In our herbaceous borders, taller growing perennials and annuals such as delphiniums and sunflowers need staking, otherwise stems can break and flop over onto the ground or onto neighbouring plants.
Staking is best done before plants have made too much growth, ideally in early spring.
The traditional technique has been to use bamboo canes and string, especially good for supporting plants with long stems and tall flower spikes, such as delphiniums and hollyhocks.
Take care not to tie in plant stems too tightly and use a figure of eight arrangement so that the string buffers the stem from the cane and prevents rubbing.
At about 400feet/122metres in length, our double herbaceous borders are believed to be the longest in any National Trust garden and staking individual plants would be a very time consuming process.
We use pea and bean netting, which has 6ins/15cm squares, supported with wooden or metal stakes, which hold it about 30ins/76cms above soil level.
This is put in place in April and the plants grow up through it.

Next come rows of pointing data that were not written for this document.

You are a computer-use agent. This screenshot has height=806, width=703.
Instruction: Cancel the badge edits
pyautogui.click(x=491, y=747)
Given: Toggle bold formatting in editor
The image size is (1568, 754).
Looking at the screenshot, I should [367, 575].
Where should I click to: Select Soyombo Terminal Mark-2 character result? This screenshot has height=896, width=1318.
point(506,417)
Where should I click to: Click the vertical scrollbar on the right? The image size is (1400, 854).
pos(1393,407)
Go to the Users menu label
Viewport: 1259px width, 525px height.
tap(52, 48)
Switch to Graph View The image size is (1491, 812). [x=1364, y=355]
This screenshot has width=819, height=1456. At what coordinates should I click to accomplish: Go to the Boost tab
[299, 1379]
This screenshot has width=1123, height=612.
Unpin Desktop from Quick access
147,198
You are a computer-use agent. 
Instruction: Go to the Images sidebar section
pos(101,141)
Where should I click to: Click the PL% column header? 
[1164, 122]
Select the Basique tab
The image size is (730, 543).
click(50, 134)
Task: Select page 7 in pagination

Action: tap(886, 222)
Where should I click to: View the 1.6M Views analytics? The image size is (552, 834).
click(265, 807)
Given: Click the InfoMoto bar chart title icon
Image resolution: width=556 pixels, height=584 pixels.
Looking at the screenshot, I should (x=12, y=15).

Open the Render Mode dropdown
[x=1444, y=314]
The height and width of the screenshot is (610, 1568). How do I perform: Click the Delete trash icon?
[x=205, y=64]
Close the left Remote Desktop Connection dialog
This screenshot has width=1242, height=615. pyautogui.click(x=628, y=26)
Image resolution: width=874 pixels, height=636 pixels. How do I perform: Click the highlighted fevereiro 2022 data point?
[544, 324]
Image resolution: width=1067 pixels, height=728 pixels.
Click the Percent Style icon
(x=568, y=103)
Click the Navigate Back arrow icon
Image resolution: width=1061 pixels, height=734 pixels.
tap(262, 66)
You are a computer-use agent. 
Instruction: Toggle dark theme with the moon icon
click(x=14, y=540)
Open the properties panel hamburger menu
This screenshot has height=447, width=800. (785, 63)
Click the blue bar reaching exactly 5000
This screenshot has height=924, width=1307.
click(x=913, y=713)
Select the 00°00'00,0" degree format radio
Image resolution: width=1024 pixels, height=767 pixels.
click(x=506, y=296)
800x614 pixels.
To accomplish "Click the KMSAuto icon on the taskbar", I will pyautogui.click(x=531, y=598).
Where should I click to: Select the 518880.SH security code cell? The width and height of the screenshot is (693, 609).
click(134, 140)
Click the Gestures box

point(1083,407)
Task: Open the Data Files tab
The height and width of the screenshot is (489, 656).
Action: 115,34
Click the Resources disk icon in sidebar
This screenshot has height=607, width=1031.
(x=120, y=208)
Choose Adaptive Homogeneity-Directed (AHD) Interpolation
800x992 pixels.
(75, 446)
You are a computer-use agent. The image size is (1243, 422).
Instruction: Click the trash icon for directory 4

This is a very quick, efficient and comparatively inexpensive way of providing support, but it does have disadvantages.
The green netting is not particularly attractive and is highly visible until the plants have grown through it and covered it up and it can also prove difficult to get in amongst the plants to weed and dead head.
Another traditional staking technique is to use birch brash which we cut from trees on the park.
Lengths will vary according to the plants being supported, from 3ft/1metre or so to 6-7ft/1.8- 2.1m for taller plants, such as our climbing French and runner beans and our sweet peas.
This looks more natural and attractive, although it has confounded a few of our visitors, who have asked “What were the plants that have died?”
Some excellent products are also available through garden centres or mail order.
Grow through supports consist of a wire grid ring and sturdy legs, in different lengths and diameters to suit whatever is being staked. This is placed over individual plants.
As shoots lengthen, they grow through it. They do provide excellent support, provided they are put over early enough.
If you are delayed getting your supports in place, then link stakes are a good choice; these are cleverly designed L-shaped metal legs with a twist which forms a loop above the leg.
They can be joined together to form a supporting circle around the plant.
If all of this staking sounds like too much of a chore, low growing perennials such as hardy geraniums and hostas can be planted amongst shrubs, which will provide the height.
You could also limit the number of taller perennials so that you still have the spectacular impact of sunflowers, heleniums and stately delphiniums, but with less work.